At the same time, this film was completed in December 2020, after months of worsening relations between India’s farmers and the country’s government. Hundreds of thousands of farmers, the majority of them Sikh and from the northern Indian states of Punjab and Haryana, have been protesting against the introduction of a series of agricultural laws which they say will leave them at the mercy of corporations, by taking away the safety net of guaranteed prices for certain crops, and leave them at greater risk of losing their land. The farmers have also objected to the laws being introduced without consultation, accusing the government of ramming the changes down their throats.

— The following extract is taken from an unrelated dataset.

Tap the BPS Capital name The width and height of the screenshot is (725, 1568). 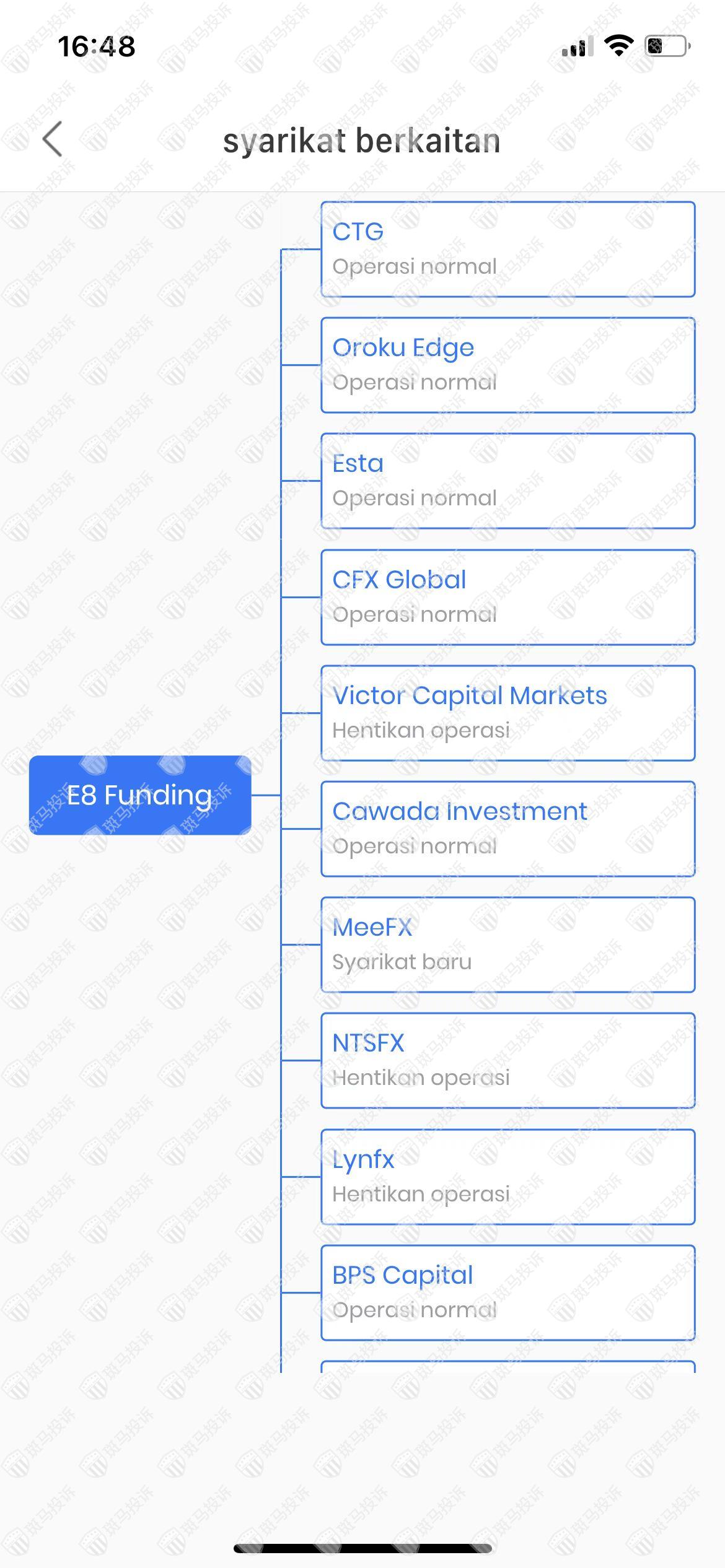click(402, 1275)
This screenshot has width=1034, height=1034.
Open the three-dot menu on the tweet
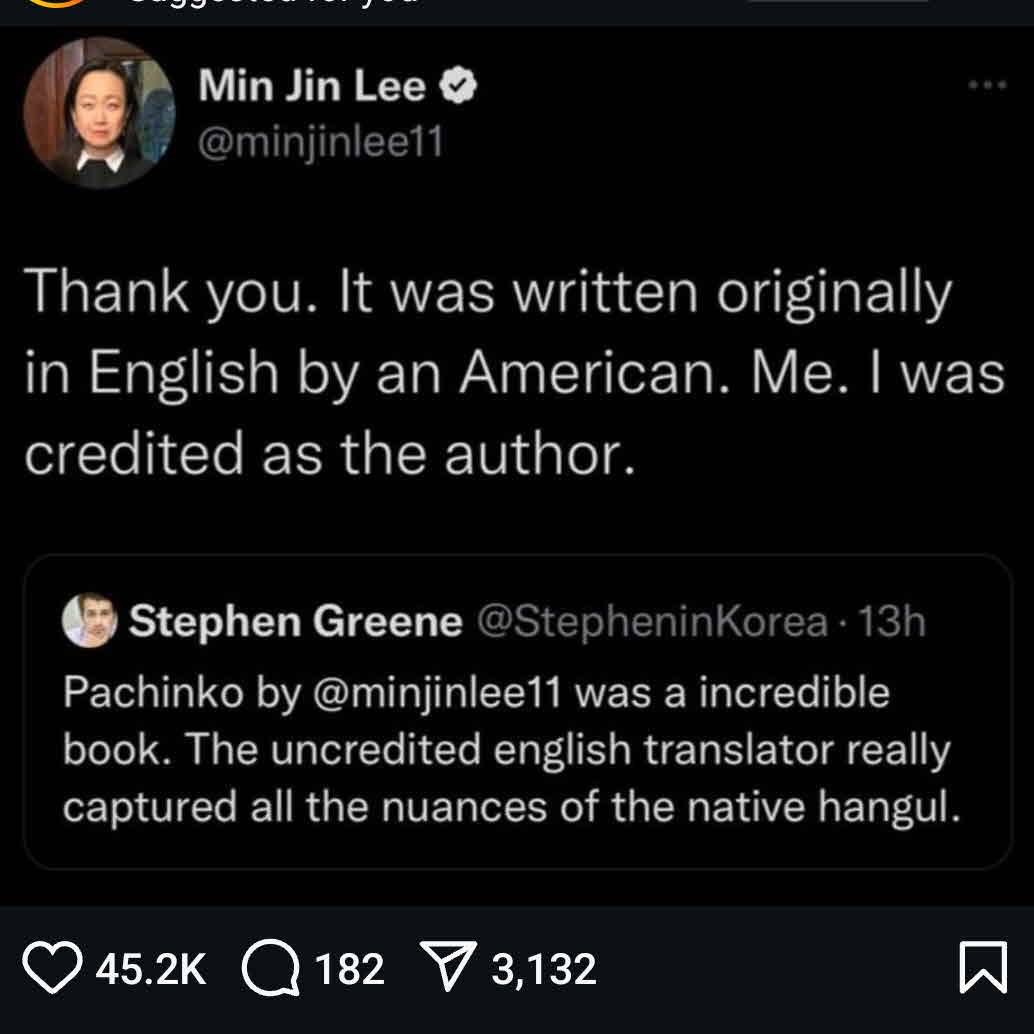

In response, the Modi regime has taken an increasingly draconian approach to the protests and those reporting on it. As reported by The Guardian, by February 2021, at least 10 sedition cases were been filed against journalists and politicians for tweets related to the protests – while riot police and paramilitary forces have descended on the camps of protesting farmers, barricading them in. Mobile internet access at the camps was suspended for several days, preventing them from communicating the worrying situation to outside observers.
In this context, the heavy-handed exaltation of hard work being rewarded in this film seems almost distasteful. The self-starting attitude of individual farmers – however brilliant they may be – is likely to be stifled if they do not fit with this administration’s plans, and to suggest that simply keeping your hopes high and your head down can see that easily overcome is offputtingly simplistic.

As a technical piece of filmmaking, Kaali Maati is patchy. It is beautifully shot, vibrantly scored, and competently acted – but it’s scripting is lacklustre, while it makes a number of curious editorial decisions, including conducting a number of important conversational scenes as silent montages of two people discussing things we are not party to. The biggest problem, however, is that the protagonist never resembles a living, breathing human being who we can relate to. It might be difficult to critique someone you believe to be great in a biopic, but without doing so you ultimately do a disservice to their achievements, by suggesting they were just the actions of some flawless demi-god visionary, rather than one of us; a person who managed to succeed in spite of themselves, who we can learn from.